* _Problem requirements_
Beginning at the line with "The height and width of the screenshot is (301, 413).", please repeat each line exactly through the end of the records below, including that first line and the last, but no pictures.

+ + + +

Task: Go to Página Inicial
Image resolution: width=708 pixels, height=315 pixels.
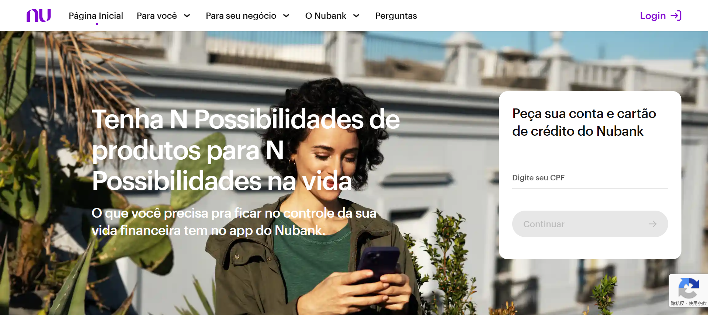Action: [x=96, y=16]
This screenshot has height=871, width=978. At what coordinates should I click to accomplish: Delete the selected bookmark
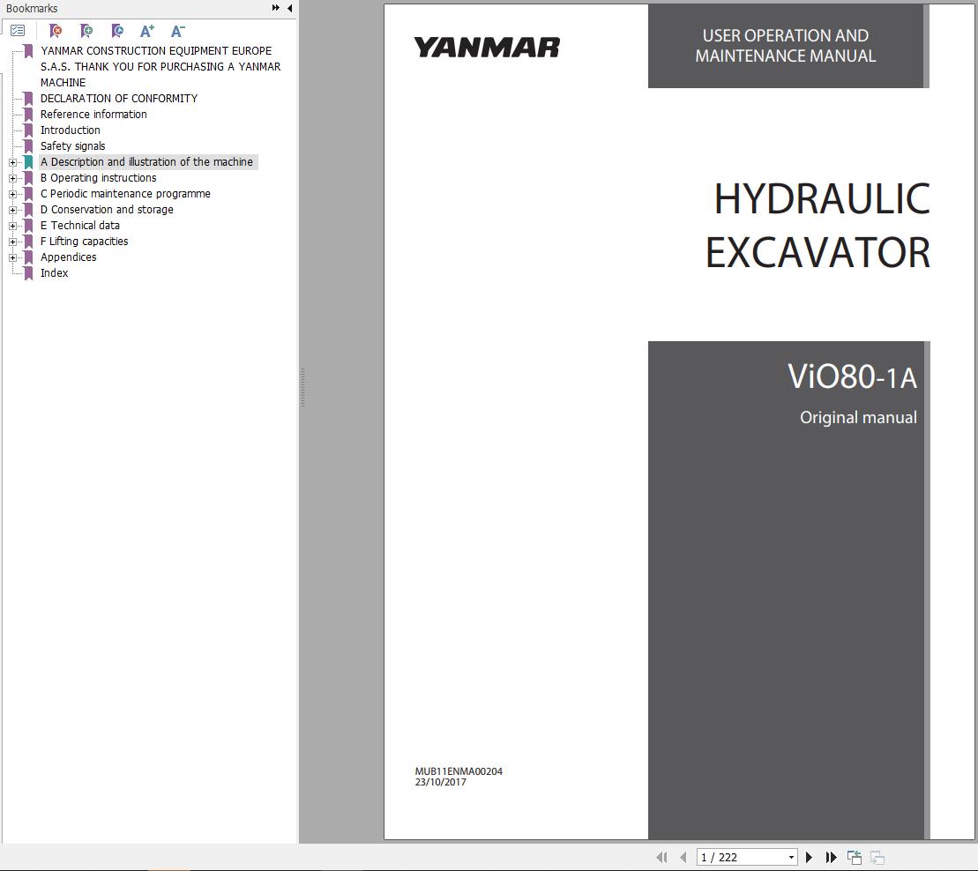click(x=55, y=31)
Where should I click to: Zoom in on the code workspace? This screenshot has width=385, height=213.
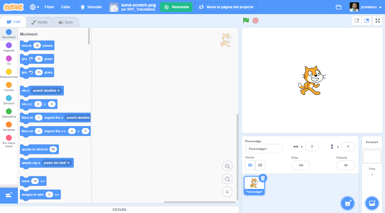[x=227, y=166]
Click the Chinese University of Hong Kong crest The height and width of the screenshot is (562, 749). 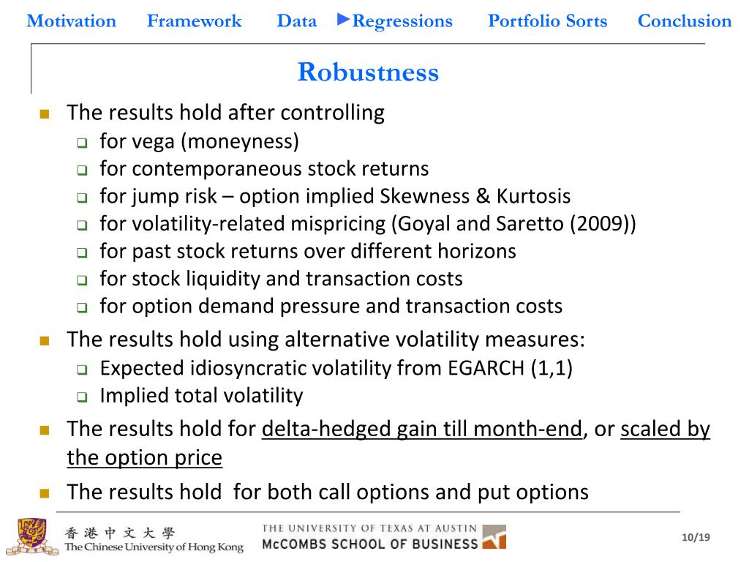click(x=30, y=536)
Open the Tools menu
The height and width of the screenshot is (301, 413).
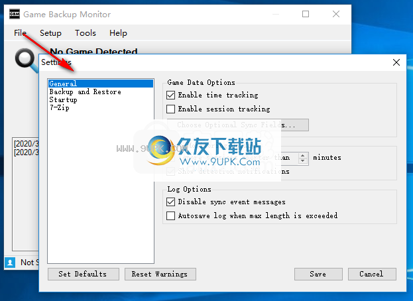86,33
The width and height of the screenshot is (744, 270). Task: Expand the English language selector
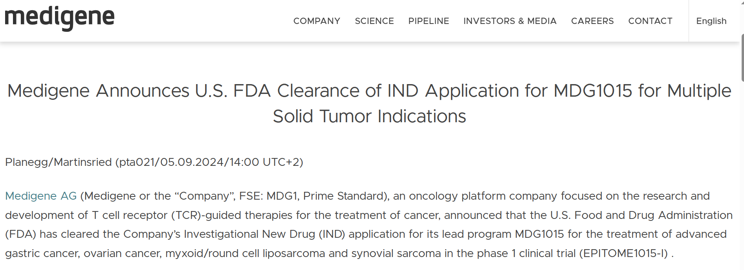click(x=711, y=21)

+ + + +

* _Answer to this exercise_
The height and width of the screenshot is (301, 413).
86,33
The width and height of the screenshot is (744, 270). Task: Expand the English language selector
click(x=711, y=21)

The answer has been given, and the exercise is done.